Required work:
Search the entries below for the word "will" and copy every line where it appears.

START Source data

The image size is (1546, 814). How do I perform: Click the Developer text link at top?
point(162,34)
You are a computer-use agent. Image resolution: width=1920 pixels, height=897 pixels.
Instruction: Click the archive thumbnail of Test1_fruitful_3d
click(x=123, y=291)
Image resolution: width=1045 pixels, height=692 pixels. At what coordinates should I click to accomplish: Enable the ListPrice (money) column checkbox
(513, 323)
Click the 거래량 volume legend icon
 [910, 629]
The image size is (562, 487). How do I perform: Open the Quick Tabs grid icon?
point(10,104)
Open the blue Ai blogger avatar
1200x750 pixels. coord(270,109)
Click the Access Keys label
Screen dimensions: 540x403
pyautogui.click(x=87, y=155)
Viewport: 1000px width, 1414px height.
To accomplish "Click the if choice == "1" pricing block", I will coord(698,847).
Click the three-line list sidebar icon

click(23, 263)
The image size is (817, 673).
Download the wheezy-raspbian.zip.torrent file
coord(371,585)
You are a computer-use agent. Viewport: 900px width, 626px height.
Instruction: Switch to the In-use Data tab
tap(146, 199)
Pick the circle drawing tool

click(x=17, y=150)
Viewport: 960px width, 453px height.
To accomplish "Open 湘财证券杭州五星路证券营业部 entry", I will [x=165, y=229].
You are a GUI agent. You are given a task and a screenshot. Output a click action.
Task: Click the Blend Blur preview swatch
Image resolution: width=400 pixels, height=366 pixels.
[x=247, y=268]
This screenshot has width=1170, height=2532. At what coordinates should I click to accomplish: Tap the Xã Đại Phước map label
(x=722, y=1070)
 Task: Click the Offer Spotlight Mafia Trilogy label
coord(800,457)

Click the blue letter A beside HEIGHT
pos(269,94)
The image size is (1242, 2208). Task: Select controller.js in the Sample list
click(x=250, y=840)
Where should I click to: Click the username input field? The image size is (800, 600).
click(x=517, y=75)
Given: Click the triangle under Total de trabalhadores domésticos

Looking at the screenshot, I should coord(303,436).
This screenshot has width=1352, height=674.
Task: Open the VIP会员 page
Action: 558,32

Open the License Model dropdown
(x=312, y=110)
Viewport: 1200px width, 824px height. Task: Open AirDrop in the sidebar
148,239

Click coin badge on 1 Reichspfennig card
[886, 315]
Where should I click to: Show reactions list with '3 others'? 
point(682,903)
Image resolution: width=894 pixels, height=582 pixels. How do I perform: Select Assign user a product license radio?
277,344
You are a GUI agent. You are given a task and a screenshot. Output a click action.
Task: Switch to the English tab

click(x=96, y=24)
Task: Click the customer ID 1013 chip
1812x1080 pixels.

END Source data

Answer to the problem:
To accomplish "Click the if choice == "1" pricing block", I will coord(698,847).
To accomplish "Open 湘财证券杭州五星路证券营业部 entry", I will [x=165, y=229].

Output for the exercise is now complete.